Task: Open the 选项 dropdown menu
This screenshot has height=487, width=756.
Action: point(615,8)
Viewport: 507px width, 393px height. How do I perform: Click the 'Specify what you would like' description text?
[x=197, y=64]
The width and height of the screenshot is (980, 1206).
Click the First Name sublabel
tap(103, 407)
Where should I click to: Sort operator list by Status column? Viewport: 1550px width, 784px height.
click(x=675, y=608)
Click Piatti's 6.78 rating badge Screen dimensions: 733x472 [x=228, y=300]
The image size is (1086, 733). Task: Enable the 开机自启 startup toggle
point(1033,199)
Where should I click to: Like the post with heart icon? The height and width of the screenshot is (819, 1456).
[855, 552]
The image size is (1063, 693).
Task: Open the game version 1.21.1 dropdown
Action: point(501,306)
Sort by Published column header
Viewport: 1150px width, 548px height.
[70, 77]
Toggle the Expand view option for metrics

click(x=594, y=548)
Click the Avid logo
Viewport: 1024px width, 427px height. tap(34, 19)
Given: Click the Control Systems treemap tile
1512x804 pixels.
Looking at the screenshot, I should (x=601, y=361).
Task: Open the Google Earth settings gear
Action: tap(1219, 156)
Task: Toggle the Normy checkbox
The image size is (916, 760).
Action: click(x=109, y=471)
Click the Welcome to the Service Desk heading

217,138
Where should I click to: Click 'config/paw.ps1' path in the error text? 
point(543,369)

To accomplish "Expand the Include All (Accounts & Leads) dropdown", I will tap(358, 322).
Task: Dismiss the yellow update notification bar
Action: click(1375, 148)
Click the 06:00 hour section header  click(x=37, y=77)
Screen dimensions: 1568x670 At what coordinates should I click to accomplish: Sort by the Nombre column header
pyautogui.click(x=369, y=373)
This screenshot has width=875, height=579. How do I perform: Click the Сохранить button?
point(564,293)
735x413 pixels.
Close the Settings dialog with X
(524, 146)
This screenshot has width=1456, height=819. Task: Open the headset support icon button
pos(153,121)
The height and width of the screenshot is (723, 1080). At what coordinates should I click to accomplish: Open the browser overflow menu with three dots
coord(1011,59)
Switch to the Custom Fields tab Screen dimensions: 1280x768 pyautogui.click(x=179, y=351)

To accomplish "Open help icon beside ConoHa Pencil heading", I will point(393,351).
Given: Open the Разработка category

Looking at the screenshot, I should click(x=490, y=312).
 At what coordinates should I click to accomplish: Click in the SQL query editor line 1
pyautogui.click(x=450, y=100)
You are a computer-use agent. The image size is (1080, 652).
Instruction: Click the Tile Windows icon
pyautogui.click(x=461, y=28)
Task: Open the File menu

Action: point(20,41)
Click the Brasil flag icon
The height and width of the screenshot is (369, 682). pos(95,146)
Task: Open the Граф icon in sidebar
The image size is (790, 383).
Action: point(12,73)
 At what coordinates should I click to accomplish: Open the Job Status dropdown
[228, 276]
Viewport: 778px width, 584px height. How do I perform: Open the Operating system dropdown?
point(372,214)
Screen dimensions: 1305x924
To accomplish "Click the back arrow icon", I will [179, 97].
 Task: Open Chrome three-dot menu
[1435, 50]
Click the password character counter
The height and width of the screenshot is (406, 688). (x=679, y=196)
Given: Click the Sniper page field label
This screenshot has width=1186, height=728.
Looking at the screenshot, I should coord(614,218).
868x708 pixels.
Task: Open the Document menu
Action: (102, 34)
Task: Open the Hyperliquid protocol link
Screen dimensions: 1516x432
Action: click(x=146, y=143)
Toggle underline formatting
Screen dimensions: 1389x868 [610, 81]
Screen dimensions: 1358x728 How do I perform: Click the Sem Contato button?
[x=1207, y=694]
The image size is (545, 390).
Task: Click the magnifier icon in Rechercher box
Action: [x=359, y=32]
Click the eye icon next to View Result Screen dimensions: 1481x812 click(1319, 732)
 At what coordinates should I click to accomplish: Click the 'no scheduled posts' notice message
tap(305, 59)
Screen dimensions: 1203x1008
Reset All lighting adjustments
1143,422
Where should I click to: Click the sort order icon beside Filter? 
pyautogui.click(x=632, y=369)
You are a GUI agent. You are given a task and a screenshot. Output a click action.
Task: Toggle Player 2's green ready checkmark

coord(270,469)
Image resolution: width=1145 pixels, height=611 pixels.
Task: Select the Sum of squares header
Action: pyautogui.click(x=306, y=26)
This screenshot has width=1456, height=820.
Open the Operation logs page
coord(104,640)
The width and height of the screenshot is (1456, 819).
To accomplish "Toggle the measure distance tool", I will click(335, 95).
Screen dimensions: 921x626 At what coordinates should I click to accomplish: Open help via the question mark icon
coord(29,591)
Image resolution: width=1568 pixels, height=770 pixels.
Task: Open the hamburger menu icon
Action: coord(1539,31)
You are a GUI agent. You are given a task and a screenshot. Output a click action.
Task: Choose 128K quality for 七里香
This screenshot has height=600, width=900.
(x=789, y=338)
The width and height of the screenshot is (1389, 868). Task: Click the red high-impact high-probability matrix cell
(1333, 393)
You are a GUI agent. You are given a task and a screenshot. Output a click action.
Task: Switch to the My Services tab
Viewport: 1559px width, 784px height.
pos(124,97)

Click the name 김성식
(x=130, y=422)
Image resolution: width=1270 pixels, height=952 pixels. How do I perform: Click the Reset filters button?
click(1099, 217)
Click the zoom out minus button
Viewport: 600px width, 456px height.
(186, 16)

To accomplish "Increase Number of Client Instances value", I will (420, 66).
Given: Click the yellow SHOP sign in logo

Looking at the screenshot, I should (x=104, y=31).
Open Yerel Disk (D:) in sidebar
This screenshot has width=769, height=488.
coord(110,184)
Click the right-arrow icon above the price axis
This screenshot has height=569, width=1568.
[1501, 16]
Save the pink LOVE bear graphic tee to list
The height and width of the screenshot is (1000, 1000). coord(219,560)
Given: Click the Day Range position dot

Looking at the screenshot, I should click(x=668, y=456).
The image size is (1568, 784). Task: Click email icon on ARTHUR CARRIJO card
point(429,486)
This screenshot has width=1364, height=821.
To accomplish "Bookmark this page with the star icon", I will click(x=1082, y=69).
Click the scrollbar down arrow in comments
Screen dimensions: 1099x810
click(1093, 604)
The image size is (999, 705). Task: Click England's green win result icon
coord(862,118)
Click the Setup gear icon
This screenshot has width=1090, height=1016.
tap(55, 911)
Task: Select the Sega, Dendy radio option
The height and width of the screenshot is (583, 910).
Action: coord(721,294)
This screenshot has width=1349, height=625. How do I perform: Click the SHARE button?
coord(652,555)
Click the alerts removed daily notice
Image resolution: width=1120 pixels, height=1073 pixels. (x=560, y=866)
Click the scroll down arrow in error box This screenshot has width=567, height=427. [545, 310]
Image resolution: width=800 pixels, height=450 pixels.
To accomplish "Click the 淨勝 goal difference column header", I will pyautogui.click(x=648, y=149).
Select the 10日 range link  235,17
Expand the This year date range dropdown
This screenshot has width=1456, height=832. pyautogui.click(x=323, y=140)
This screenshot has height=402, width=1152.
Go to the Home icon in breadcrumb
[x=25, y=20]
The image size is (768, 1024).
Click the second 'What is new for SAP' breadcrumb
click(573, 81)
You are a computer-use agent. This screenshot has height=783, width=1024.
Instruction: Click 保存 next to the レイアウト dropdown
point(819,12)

------------------------

> Task
How many lines of the data above contain the string "coordinates"? Reply with the number only.

> Task output
6